Yesterday, the 25th, about this time I got the call I’ve been waiting to get for ten weeks. An offer. The written offer is in an overnight pouch scheduled to be here tomorrow.
All through the evening and through most of the night I was a little unhinged by the culmination of physical exhaustion, mental weariness, and emotional battering I have undergone getting to this point. I see-sawed back and forth between wanting to accept the offer and wanting to curl up and die. I know that my conversations with Michele were rambling, disconnected childish attempts and making this whole situation about everyone else.
Today I am back to my normal self. Starting this morning I outlined several points I needed to clarify with new company. The biggest sticking point was the start date. Yesterday I felt very pressured to start as soon as possible, June 7th at the latest. This left us with less than two weeks to find a new place, pack, move, get settled in, list our current home for sale, et cetera. It felt extremely good to be able to negotiate a later starting date, June 28th, and to get my other questions answered. I felt in control of my own life once again.
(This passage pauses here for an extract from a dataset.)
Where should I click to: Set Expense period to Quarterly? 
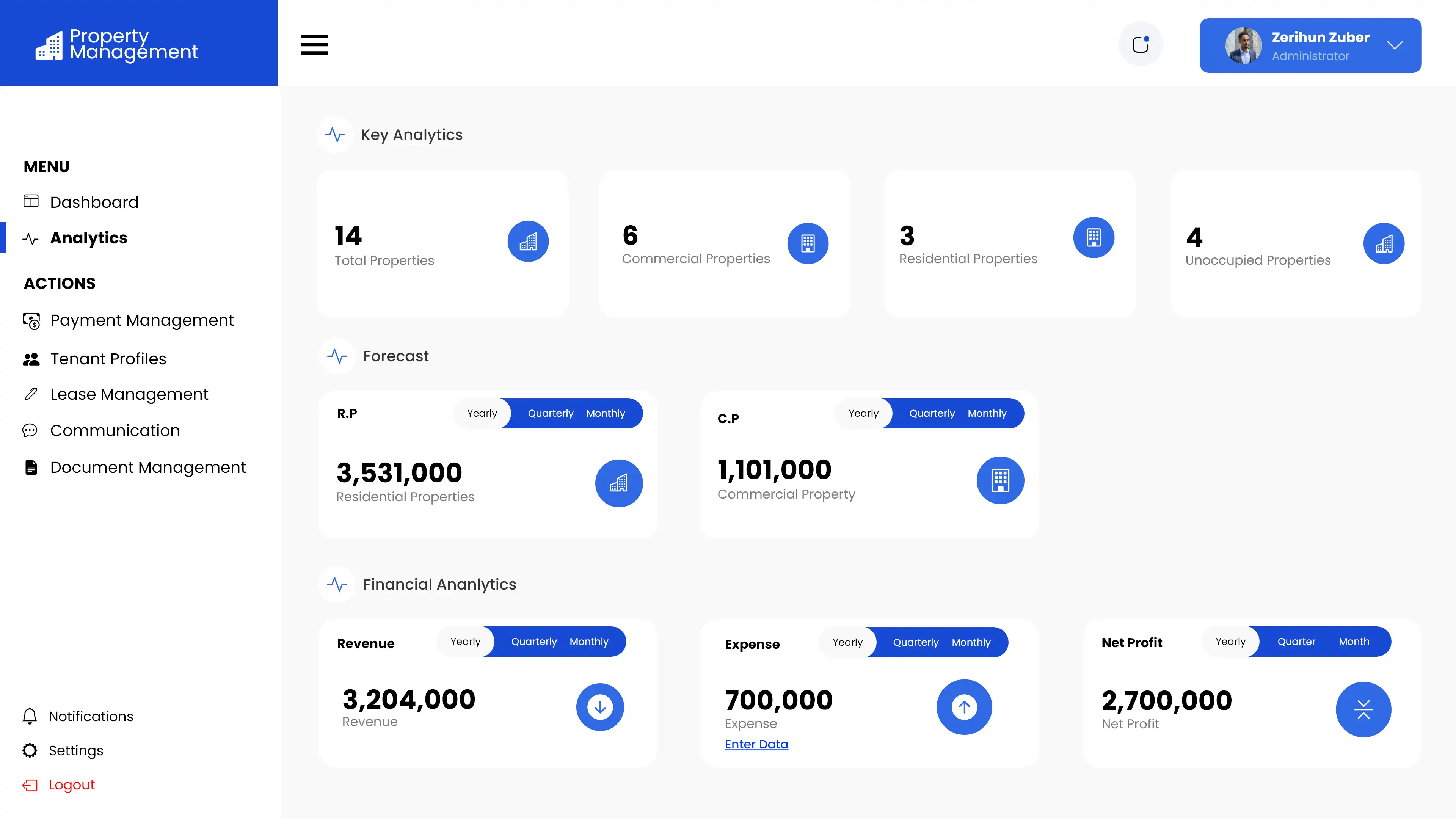[x=915, y=642]
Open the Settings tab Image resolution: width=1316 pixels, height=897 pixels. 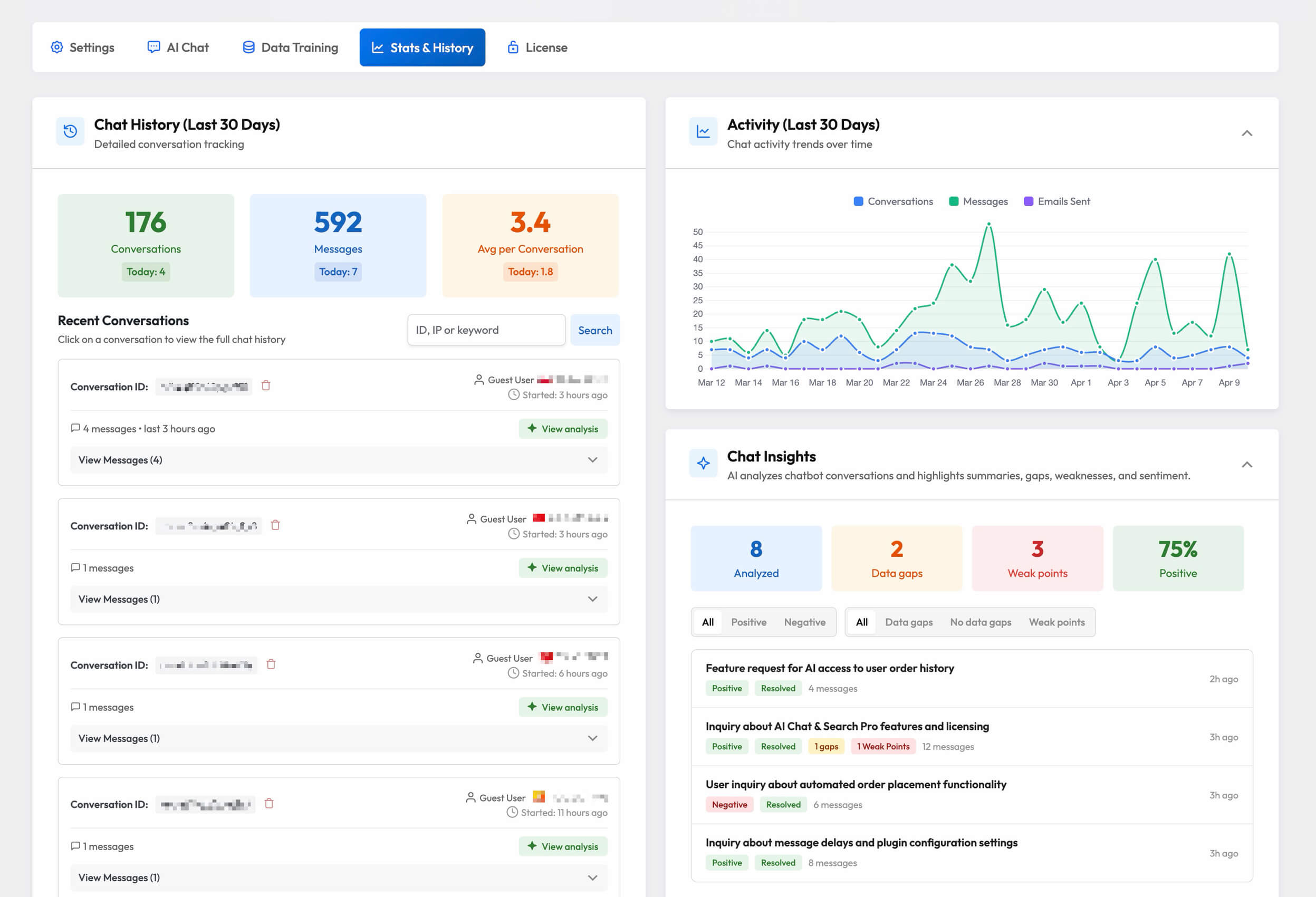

We’ve taken some time to explore apartment offerings in the metropolitan area, and have made appointments for next Wednesday to visit a couple that we like. Having the extra two weeks of time just makes the pace of this transition more to our liking, and I finally feel excited about this opportunity.
My other options are continuing to move ahead as well. I started the day with one offer in hand, and one possible contract in the works. This afternoon I still have the offer in hand, but I’ve added a second local contract and started the ball rolling on a position outside Louisville Kentucky.
Obviously Michele and I would prefer to stay here and keep our home and our pool for another year or three. And should an offer that makes that possible occur within the next 3-4 weeks we’ll take it. If such an offer doesn’t materialize in that time frame we have a great job in a city we could learn to appreciate waiting for us.
I think that I will sleep better tonight than I have since March.